§ **WORK REQUIRED**: Once you find the line below that contains "นโยบายคุกกี้และการตั้งค่า (187, 2286)", write it out along with every later line exactly as given, stopping only when the records end. Omit the pictures.

(Saved entries)
──────
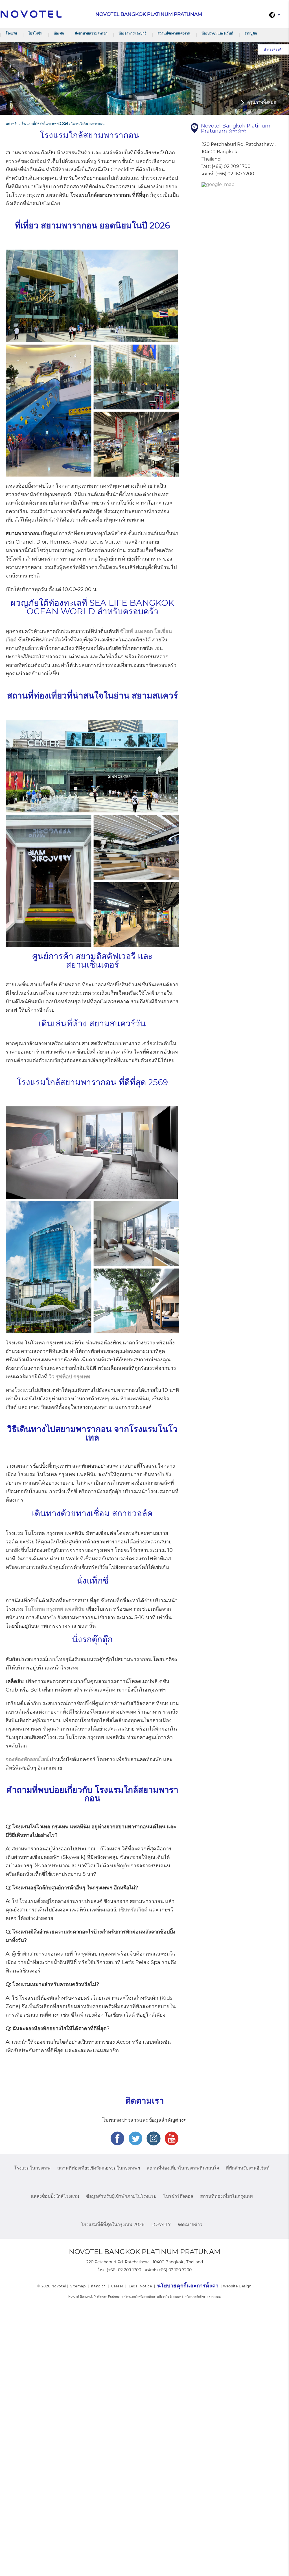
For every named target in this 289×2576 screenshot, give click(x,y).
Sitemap (78, 2286)
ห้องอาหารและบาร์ (132, 33)
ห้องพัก (59, 33)
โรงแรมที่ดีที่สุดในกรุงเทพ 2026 (112, 2224)
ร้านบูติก (250, 33)
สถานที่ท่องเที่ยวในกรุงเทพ (226, 2196)
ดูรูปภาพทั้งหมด (261, 102)
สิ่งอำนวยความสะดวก (91, 33)
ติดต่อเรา (98, 2286)
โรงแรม (11, 33)
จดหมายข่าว (190, 2224)
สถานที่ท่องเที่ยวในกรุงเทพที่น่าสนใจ (183, 2168)
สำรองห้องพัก (273, 49)
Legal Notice (140, 2286)
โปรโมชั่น (35, 33)
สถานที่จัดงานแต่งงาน (173, 33)
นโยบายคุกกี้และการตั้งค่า (187, 2286)
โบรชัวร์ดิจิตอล (178, 2196)
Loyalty (161, 2224)
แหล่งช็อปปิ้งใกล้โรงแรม (55, 2196)
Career (117, 2286)
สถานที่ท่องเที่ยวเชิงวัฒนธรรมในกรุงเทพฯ (98, 2168)
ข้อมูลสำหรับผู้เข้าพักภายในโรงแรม (121, 2196)
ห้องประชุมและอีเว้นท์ (217, 33)
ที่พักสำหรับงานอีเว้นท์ (248, 2168)
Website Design (237, 2286)
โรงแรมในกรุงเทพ (32, 2168)
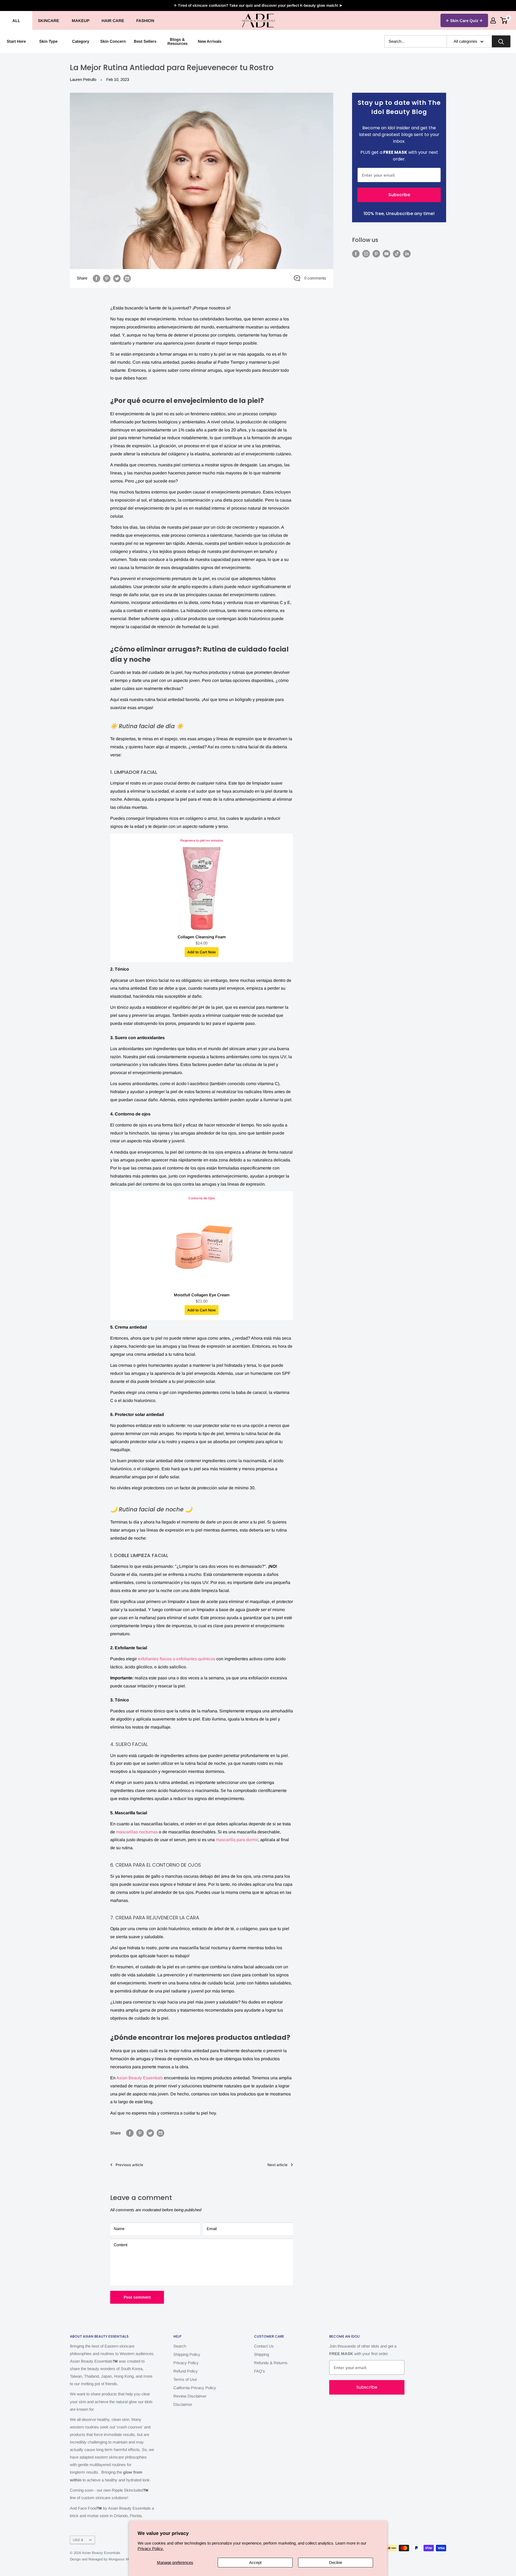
──────
§ **EXERCISE OUTPUT**:
นโยบายคุกกี้และการตั้งค่า (187, 2286)
โบรชัวร์ดิจิตอล (178, 2196)
Loyalty (161, 2224)
แหล่งช็อปปิ้งใกล้โรงแรม (55, 2196)
Career (117, 2286)
สถานที่ท่องเที่ยวเชิงวัฒนธรรมในกรุงเทพฯ (98, 2168)
ข้อมูลสำหรับผู้เข้าพักภายในโรงแรม (121, 2196)
ห้องประชุมและอีเว้นท์ (217, 33)
ที่พักสำหรับงานอีเว้นท์ (248, 2168)
Website Design (237, 2286)
โรงแรมในกรุงเทพ (32, 2168)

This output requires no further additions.